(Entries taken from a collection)
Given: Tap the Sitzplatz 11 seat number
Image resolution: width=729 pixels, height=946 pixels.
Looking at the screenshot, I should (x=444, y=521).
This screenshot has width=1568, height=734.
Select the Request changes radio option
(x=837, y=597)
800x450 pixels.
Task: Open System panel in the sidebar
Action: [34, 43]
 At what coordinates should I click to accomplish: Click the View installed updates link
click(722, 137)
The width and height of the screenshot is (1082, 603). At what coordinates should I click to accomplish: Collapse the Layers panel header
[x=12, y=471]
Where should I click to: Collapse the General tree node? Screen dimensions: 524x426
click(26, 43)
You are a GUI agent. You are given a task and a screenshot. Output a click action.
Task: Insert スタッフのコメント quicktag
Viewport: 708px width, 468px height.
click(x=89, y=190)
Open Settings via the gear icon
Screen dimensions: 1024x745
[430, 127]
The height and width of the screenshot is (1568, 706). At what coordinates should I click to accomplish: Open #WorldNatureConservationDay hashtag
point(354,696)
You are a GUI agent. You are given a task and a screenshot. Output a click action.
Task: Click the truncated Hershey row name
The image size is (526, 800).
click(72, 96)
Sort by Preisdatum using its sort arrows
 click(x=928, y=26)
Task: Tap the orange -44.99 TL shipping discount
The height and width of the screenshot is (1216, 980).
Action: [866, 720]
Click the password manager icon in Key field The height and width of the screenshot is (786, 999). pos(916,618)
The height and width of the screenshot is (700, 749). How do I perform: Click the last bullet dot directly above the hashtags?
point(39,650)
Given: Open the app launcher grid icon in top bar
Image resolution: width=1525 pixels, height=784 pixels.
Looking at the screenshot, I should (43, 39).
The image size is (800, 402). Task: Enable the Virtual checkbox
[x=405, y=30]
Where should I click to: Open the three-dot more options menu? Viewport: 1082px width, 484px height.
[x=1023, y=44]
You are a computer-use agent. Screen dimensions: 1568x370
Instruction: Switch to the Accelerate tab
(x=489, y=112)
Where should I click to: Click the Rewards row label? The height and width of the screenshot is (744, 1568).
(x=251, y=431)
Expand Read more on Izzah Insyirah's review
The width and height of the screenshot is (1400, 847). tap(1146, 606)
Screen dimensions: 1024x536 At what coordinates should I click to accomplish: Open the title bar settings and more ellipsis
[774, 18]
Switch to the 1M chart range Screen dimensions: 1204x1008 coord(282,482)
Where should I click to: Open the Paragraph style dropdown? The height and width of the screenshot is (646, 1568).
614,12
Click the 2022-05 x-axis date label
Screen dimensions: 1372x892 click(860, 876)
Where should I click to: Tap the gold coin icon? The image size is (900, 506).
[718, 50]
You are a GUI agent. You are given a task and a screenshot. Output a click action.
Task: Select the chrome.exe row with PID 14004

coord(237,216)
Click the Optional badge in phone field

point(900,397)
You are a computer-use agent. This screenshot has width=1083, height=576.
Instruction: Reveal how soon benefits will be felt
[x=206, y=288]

▸ Given exercise
Copy out everything in the material above, from the line containing "The height and width of the screenshot is (1568, 706)." down to the line containing "[x=405, y=30]", both included, with no changes.

▸ Solution to this problem
The height and width of the screenshot is (1568, 706). At what coordinates should I click to accomplish: Open #WorldNatureConservationDay hashtag
point(354,696)
You are a GUI agent. You are given a task and a screenshot. Output a click action.
Task: Click the truncated Hershey row name
The image size is (526, 800).
click(72, 96)
Sort by Preisdatum using its sort arrows
 click(x=928, y=26)
Task: Tap the orange -44.99 TL shipping discount
The height and width of the screenshot is (1216, 980).
Action: [866, 720]
Click the password manager icon in Key field The height and width of the screenshot is (786, 999). pos(916,618)
The height and width of the screenshot is (700, 749). How do I perform: Click the last bullet dot directly above the hashtags?
point(39,650)
Given: Open the app launcher grid icon in top bar
Image resolution: width=1525 pixels, height=784 pixels.
Looking at the screenshot, I should (43, 39).
The image size is (800, 402). Task: Enable the Virtual checkbox
[x=405, y=30]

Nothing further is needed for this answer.